When we analysed median resolution time by sector, MTTR didn't spread randomly — it organised into three distinct tiers. This held across every year from 2023 through 2026 YTD, which means industry tier explains where you land more reliably than any year-over-year trend does. The sectors within each tier share structural features that drive their recovery times, not just their incident rates.
Application-tier sectors — developer tools, consumer internet, SaaS and business software, observability, and e-commerce — resolve at around 1.7 hours. These sectors tend to run fast rollback paths, have blast radius contained within their own product, and staff teams built for rapid deploy-and-fix cycles. The newly broken-out AI Application sector sits in this tier.
Industry-infrastructure sectors — cloud infrastructure, communications, fintech and payments, and security and identity — take 3 to 4 hours. Three structural features lengthen response here: failures cascade into many downstream systems; resolution typically requires coordination with regulators, carriers, enterprise customers, or partners; and the cost of an incorrect remediation is high, so teams verify before acting. Communications is the slowest sector in the tier, partly because several providers disclose per-route incidents, inflating volume and widening their tail.
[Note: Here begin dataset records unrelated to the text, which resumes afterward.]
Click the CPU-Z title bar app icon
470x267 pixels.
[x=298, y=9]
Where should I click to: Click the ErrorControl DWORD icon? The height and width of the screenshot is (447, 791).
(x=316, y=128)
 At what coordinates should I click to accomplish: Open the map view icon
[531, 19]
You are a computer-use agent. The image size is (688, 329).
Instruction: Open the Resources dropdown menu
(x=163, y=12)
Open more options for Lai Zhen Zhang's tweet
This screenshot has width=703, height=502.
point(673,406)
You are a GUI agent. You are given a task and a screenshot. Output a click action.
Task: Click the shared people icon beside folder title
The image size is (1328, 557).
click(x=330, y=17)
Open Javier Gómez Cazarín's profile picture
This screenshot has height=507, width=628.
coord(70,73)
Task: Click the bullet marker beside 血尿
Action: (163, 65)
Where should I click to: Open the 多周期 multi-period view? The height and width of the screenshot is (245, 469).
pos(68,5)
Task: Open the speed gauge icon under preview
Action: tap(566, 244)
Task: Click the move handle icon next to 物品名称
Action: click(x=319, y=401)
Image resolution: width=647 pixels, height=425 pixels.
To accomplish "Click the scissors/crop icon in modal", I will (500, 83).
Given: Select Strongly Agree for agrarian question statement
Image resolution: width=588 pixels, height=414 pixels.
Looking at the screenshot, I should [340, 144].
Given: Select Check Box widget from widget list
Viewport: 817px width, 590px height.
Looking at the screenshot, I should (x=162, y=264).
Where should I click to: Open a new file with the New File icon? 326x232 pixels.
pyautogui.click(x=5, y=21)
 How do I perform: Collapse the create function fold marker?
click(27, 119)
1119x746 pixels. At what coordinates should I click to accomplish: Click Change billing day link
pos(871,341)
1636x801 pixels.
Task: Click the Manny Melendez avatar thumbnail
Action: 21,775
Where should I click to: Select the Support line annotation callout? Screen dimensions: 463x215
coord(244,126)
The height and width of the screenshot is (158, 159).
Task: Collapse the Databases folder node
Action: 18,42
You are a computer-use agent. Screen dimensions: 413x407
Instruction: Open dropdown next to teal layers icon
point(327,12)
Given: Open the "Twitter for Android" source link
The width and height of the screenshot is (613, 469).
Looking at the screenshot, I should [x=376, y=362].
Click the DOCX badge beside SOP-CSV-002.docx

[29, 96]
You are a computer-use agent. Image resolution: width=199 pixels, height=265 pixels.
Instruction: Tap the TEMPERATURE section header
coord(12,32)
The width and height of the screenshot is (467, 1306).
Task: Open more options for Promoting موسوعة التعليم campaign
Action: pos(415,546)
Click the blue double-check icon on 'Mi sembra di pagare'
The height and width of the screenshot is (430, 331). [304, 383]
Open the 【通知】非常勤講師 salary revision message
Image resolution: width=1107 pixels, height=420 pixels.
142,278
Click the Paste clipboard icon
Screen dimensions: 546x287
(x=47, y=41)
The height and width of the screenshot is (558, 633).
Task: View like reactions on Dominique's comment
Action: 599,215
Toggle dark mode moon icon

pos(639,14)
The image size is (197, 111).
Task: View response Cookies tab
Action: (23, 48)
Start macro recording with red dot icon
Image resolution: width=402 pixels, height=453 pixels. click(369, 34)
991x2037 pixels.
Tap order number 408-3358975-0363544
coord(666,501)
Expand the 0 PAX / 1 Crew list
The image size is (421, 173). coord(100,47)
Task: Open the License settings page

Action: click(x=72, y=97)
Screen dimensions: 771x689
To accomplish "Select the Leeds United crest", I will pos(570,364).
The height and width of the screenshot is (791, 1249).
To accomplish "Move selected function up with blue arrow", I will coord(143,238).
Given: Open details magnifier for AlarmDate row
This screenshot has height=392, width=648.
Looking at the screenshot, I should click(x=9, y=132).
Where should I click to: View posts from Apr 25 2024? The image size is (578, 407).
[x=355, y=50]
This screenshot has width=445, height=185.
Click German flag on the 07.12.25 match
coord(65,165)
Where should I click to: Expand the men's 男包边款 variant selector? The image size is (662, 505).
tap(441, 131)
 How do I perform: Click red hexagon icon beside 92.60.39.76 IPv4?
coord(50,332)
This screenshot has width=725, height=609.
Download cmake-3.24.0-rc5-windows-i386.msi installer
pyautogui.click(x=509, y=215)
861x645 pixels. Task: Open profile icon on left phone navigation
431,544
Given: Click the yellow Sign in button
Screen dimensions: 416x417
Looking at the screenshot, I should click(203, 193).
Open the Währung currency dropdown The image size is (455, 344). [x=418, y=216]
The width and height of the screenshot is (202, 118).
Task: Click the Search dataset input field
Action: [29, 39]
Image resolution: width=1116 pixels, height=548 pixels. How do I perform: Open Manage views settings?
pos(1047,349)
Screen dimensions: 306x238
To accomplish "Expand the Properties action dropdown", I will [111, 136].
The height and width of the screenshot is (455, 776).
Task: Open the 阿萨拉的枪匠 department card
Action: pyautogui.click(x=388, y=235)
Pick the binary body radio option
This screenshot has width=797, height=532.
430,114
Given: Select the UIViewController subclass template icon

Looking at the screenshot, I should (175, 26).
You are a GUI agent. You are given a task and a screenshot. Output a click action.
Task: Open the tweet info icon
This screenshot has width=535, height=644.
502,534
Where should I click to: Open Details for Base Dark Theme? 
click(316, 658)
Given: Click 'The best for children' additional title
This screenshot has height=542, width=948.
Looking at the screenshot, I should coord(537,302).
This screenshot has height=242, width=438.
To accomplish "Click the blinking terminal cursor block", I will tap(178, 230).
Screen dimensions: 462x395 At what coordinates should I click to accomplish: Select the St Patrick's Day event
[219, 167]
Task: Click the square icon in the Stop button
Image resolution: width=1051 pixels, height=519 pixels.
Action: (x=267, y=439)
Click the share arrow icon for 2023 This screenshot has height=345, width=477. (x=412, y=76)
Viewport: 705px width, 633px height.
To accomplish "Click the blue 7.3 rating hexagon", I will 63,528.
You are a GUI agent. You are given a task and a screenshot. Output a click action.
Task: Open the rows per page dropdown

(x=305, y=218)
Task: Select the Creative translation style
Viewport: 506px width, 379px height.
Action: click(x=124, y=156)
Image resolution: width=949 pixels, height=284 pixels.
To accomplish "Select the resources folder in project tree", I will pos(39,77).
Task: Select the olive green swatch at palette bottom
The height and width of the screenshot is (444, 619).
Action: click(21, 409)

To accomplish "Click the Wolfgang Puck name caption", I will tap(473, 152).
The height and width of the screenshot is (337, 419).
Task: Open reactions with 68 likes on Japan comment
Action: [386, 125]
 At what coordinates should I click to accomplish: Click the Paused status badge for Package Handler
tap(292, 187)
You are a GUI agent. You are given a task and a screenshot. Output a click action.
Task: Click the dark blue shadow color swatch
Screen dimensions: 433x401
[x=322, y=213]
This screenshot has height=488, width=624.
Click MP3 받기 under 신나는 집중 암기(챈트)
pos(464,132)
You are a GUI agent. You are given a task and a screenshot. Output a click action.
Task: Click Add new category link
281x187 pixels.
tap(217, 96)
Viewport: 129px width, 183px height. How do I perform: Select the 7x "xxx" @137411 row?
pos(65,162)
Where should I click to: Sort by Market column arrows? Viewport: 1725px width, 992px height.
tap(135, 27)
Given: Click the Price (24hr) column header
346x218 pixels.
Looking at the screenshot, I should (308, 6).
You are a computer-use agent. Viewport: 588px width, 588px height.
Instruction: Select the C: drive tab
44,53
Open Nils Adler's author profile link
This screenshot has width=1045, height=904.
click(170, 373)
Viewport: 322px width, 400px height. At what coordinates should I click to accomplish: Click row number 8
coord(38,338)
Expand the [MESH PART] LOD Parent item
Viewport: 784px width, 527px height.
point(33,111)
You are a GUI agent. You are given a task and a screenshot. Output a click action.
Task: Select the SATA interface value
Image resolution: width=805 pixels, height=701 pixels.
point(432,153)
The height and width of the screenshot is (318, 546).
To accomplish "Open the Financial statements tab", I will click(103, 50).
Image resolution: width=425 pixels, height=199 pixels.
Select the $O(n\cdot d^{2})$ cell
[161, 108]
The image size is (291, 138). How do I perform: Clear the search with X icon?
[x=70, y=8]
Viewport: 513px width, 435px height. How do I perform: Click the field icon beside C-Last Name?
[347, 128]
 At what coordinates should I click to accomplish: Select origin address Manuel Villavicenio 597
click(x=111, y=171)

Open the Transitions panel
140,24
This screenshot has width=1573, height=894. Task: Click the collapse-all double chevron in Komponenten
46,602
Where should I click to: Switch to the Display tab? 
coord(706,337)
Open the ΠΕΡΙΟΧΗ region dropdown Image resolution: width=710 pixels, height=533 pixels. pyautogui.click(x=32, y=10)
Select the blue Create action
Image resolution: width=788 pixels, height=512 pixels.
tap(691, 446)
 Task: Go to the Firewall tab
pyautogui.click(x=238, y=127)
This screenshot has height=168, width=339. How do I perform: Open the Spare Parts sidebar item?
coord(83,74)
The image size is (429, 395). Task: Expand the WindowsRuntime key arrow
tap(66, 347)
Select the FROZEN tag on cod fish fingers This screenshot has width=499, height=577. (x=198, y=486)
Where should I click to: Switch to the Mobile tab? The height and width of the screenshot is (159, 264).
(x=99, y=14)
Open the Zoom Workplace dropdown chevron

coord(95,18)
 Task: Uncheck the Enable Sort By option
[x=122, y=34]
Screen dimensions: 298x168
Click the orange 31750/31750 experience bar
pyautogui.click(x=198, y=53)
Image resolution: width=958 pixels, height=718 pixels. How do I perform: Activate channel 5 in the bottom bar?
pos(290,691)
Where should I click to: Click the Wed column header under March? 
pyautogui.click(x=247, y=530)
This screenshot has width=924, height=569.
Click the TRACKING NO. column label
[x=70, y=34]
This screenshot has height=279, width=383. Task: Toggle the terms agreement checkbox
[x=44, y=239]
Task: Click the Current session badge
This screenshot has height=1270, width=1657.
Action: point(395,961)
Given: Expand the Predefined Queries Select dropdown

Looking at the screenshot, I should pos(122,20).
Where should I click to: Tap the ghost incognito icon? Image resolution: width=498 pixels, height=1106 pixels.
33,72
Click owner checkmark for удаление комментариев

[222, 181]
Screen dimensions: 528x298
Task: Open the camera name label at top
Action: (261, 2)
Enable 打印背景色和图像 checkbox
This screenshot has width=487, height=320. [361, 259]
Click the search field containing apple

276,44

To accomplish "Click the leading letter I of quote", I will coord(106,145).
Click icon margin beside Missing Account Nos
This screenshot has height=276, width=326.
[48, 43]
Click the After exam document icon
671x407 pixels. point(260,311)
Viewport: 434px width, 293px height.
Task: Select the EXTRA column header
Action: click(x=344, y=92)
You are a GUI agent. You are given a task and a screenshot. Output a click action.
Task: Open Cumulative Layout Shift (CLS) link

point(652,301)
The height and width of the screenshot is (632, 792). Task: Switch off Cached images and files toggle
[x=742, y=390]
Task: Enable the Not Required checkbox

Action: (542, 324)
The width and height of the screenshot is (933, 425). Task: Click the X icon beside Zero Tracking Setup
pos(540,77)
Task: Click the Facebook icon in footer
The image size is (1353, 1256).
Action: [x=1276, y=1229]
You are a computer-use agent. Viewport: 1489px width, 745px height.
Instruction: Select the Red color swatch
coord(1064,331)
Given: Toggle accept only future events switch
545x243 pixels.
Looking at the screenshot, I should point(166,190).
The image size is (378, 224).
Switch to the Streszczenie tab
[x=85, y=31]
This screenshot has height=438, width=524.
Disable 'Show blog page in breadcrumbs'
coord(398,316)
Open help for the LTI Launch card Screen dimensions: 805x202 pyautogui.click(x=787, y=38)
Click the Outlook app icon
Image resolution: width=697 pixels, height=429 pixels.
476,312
AI Model Providers sit in a distinct third band — operationally faster than Application-tier despite being functionally infrastructure. Median MTTR fell from 75 minutes in 2023 to 49 minutes in 2026 YTD. Three features drive this: most outages can be handled by rerouting to a sibling model or cached response; teams are staffed at scale-up pace with fast deployment pipelines; and per-token latency, error-rate, and output-quality telemetry give unusually rich signals that compress time-to-diagnosis.